As difficult as it may be, we need to get Turkey to stop bombing Kurdish fighters in Syria who are battling ISIS and become a full partner of our coalition efforts against ISIS. The United States should also work with our Arab partners to get them more invested in the fight against ISIS. At the moment, they are focused in other areas, because of their concerns in the region, especially the threat from Iran. That is why the Saudis, for example, shifted attention from Syria to Yemen. So we have to work out a common approach.

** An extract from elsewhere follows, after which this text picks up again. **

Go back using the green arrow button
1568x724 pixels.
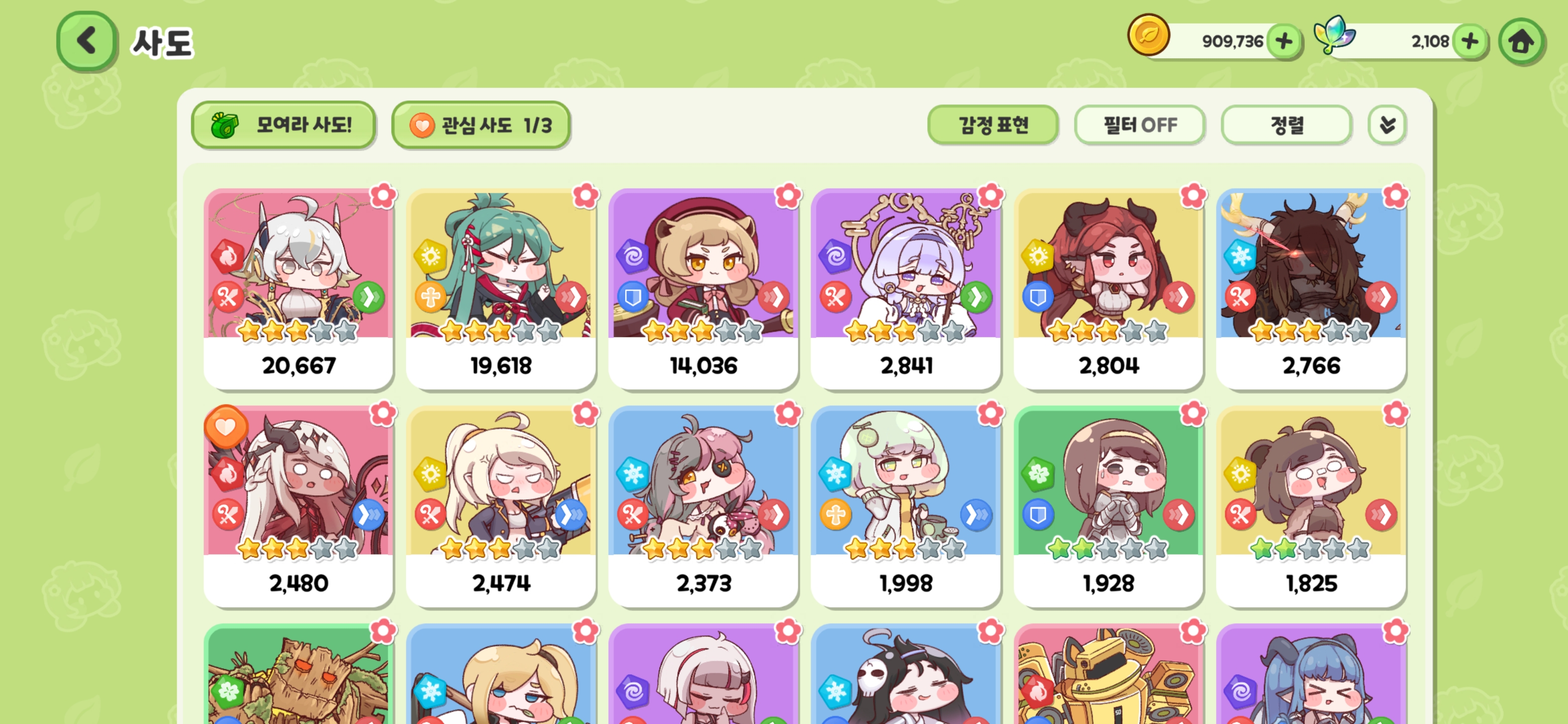tap(86, 41)
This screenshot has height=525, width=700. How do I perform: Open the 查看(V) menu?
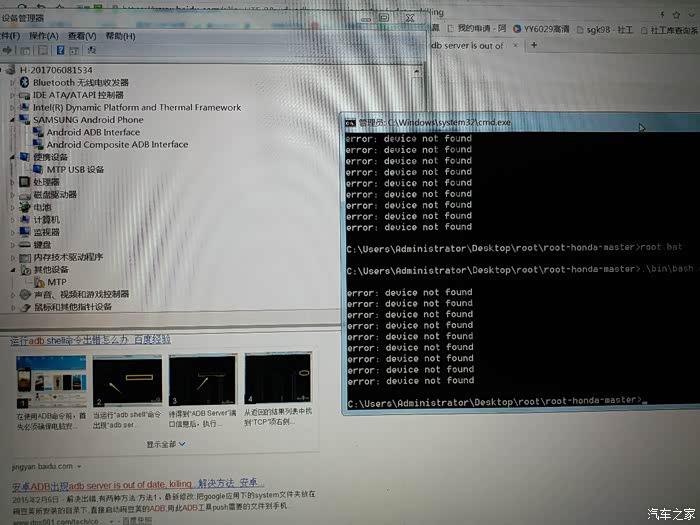pyautogui.click(x=81, y=36)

In September, I laid out a comprehensive plan to counter Iranian influence across the region and its support for terrorist proxies such as Hezbollah and Hamas. We cannot view Iran and ISIS as separate challenges. Regional politics are too interwoven. Raising the confidence of our Arab partners and raising the costs to Iran for bad behavior will contribute to a more effective fight against ISIS.

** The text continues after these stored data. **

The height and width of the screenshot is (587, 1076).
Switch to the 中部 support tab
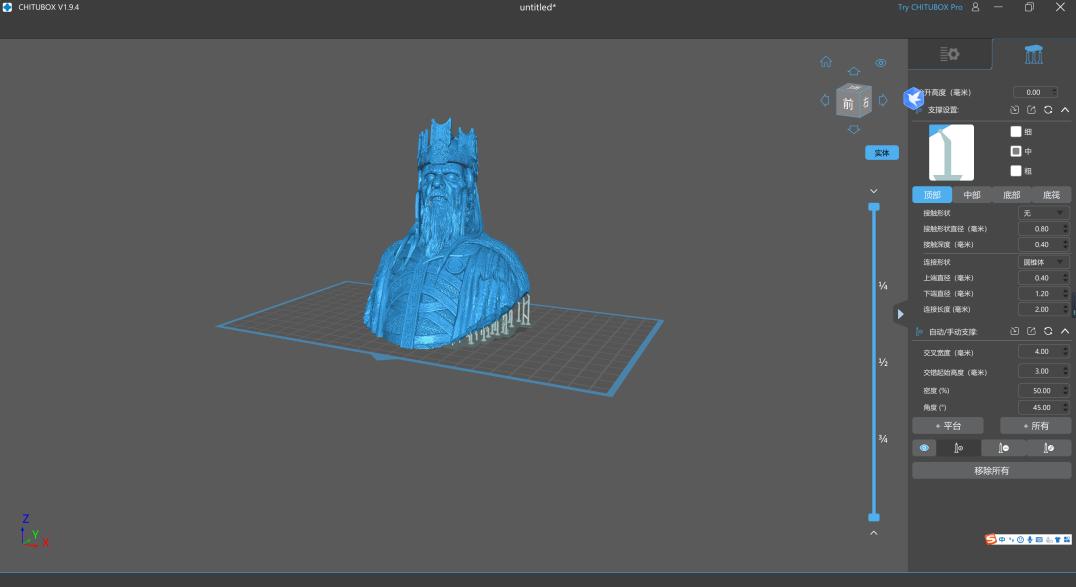click(970, 194)
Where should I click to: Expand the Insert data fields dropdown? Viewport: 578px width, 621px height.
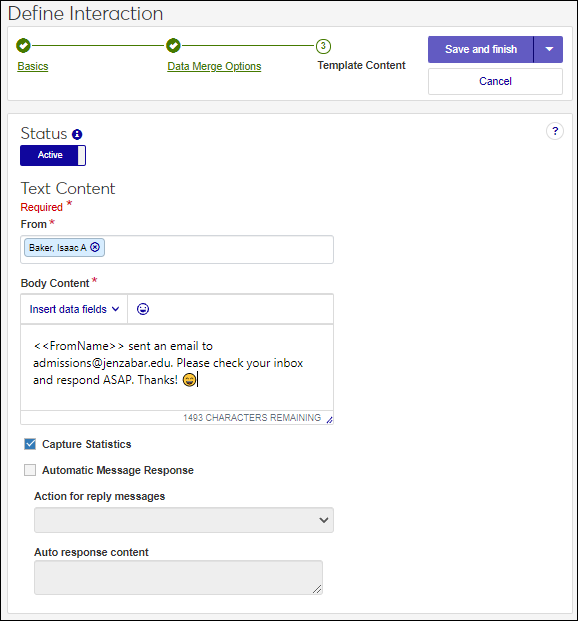[74, 309]
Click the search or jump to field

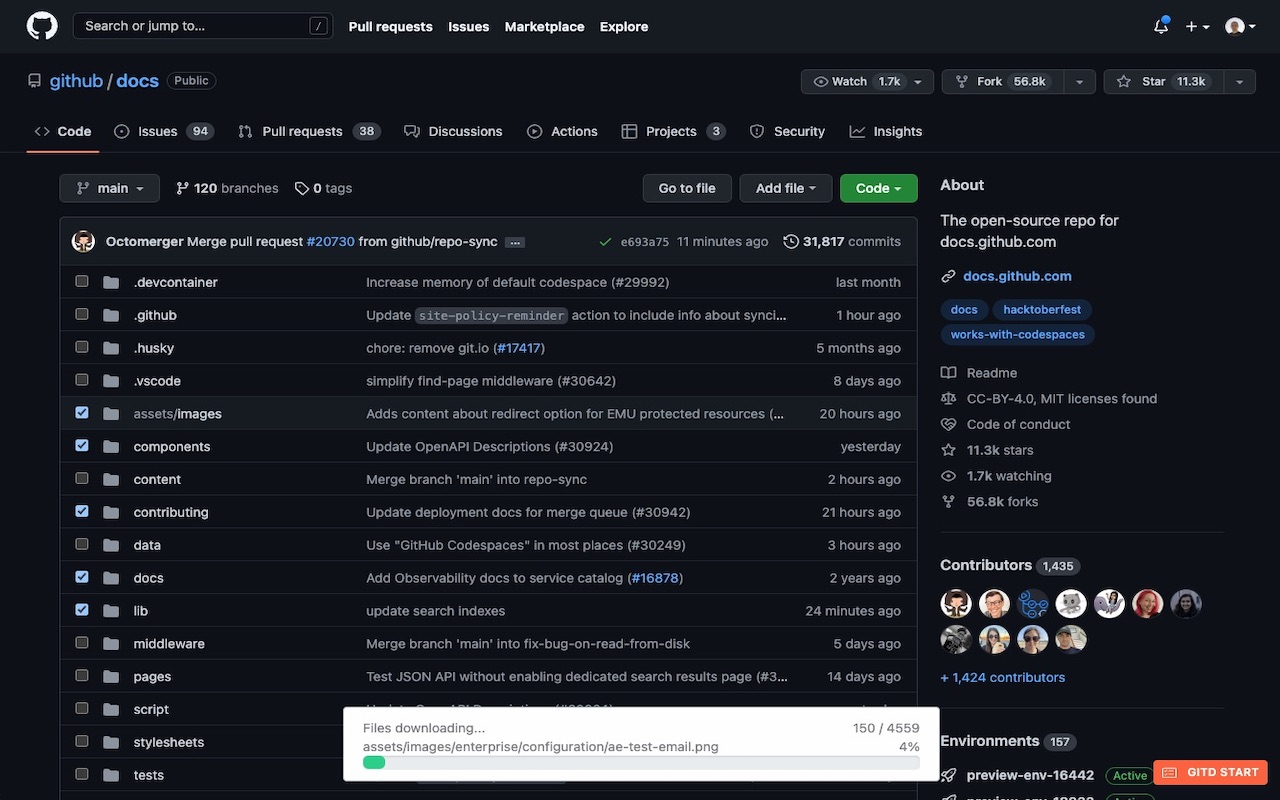[x=200, y=25]
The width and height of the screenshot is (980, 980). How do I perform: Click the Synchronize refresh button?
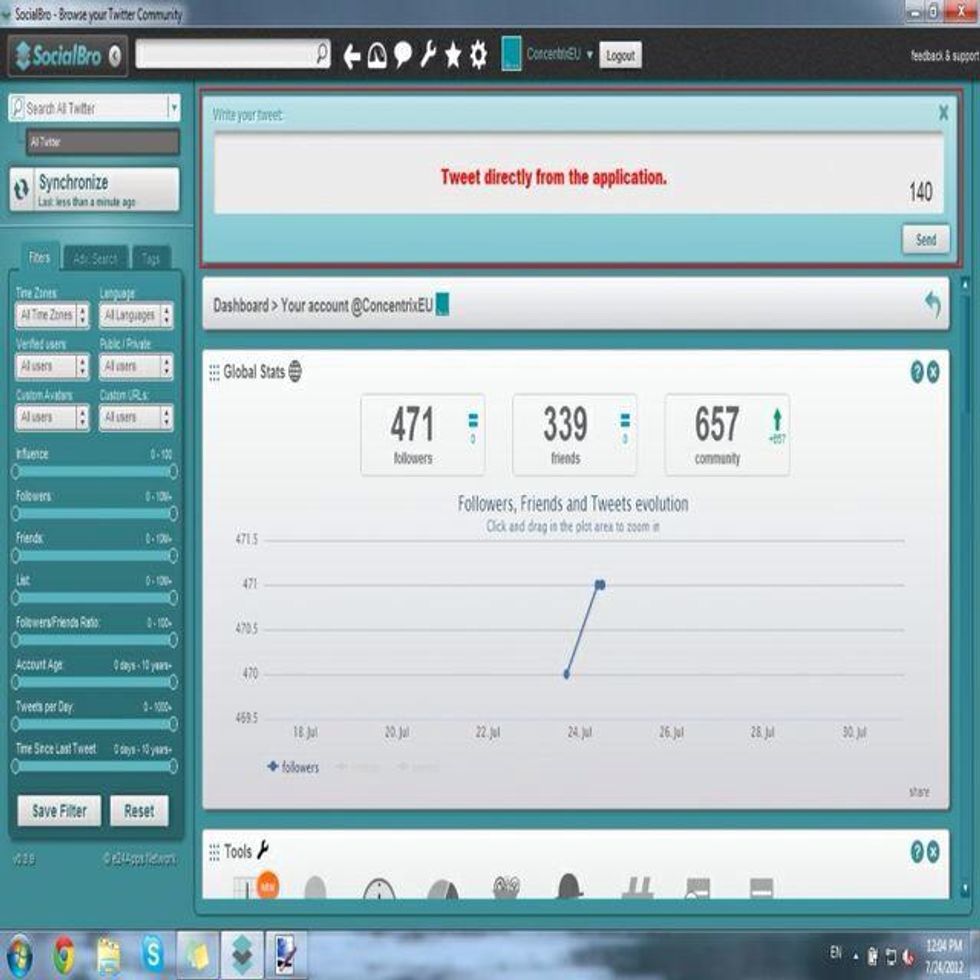[95, 189]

And as we work out a broader regional approach, we should of course be closely consulting with Israel, our strongest ally in the Middle East. Israel increasingly shares with our Arab partners and has the opportunity to do more in intelligence and in joint efforts as well.
We should have no illusions about how difficult the mission before us really is. We have to fit a lot of pieces together, bring a lot of partners along, move on multiple fronts at once. But if we press forward on both sides of the border, in the air and on the ground, as well as diplomatically, I do believe we can crush ISIS's enclave of terror.And to support this campaign, Congress should swiftly pass an updated authorization to use military force. That will send a message to friend and foe alike that the United States is committed to this fight. The time for delay is over. We should get this done.

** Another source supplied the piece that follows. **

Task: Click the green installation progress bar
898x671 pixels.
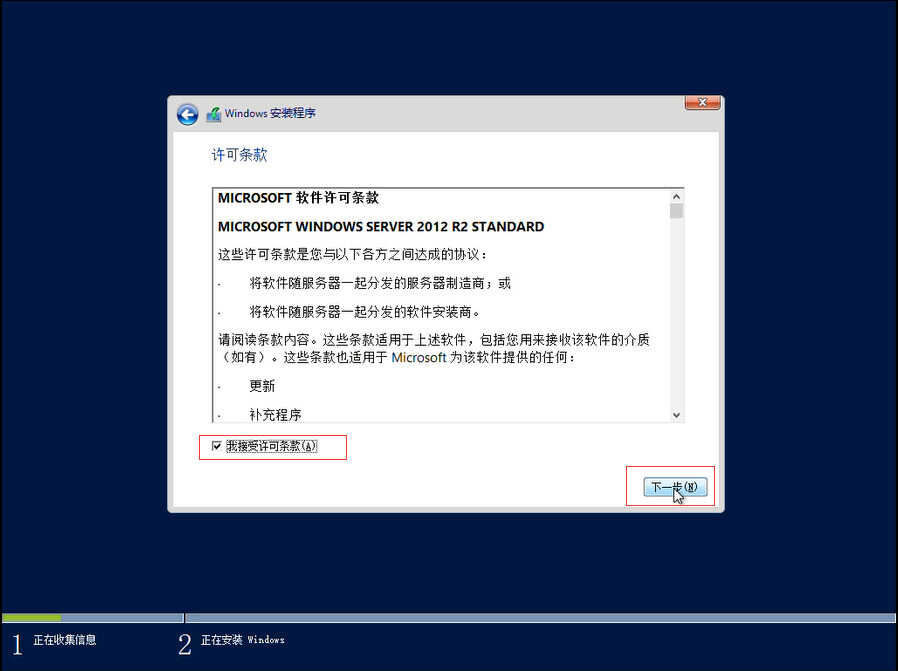Action: (31, 618)
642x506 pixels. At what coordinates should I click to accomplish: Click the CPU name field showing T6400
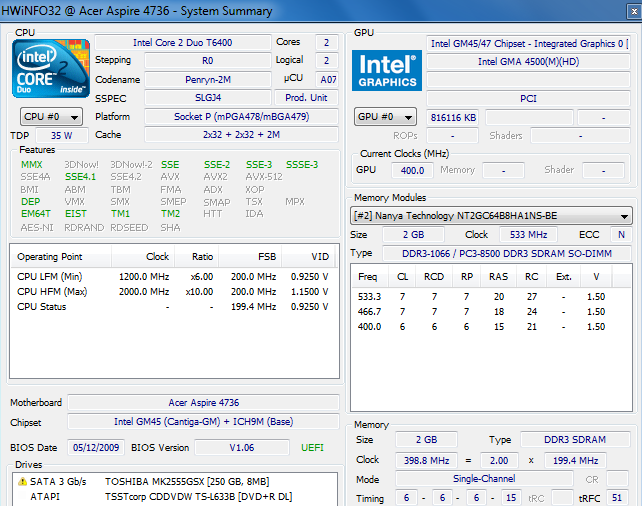[x=181, y=43]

Now, the second element of our strategy looks beyond the immediate battlefield of Iraq and Syria to disrupt and dismantle global terrorist infrastructure on the ground and online. A terror pipeline that facilitates the flow of fighters, financing, arms, and propaganda around the world, has allowed ISIS to strike at the heart of Paris last week, and allowed al-Qaeda affiliate to do the same at Charlie Hebdo earlier this year.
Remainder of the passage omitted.